## WORK TO COMPLETE
Look for "next" in each line of the entries, and return the matching lines.

*** TASK MATERIAL

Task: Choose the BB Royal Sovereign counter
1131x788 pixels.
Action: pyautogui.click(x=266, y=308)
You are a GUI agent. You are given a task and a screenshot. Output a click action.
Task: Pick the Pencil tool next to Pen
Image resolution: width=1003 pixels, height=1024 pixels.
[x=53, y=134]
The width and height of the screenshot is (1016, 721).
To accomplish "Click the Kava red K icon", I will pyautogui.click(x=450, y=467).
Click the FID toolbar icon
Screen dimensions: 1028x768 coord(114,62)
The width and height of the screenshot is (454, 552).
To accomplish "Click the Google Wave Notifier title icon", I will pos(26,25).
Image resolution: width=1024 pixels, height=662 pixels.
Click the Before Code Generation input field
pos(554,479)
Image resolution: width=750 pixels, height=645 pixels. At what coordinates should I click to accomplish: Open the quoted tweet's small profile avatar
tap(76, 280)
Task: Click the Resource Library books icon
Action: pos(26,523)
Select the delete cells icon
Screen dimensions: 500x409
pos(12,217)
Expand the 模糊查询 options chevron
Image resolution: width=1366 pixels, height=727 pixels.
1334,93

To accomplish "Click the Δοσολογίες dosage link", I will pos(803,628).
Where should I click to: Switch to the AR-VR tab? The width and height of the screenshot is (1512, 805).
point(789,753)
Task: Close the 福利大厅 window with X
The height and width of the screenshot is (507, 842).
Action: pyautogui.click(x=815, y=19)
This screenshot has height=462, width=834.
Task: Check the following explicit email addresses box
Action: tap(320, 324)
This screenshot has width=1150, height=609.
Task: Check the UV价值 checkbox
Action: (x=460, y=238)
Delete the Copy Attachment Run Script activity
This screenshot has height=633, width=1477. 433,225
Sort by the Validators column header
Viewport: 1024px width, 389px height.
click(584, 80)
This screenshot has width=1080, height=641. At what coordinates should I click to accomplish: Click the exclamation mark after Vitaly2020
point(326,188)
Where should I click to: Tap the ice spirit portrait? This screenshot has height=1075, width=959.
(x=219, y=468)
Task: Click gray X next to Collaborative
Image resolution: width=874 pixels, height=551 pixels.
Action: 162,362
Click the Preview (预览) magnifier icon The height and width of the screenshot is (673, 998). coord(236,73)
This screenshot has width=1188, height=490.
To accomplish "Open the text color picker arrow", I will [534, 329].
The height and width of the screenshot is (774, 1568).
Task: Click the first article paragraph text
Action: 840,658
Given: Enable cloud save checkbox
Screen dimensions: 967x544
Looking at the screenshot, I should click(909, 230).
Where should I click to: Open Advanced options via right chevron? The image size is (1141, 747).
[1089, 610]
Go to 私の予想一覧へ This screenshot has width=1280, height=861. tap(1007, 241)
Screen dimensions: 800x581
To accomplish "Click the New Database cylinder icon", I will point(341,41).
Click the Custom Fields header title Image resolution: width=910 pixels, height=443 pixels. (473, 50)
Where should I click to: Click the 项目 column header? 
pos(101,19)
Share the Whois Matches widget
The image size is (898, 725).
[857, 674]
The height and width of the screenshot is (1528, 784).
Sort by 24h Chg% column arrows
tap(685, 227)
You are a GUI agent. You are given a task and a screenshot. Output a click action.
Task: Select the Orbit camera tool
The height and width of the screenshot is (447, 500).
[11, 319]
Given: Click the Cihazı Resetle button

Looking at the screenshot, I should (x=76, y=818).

******

## ANSWER FOR THE TASK
Task: Pick the Pencil tool next to Pen
Task: Click gray X next to Collaborative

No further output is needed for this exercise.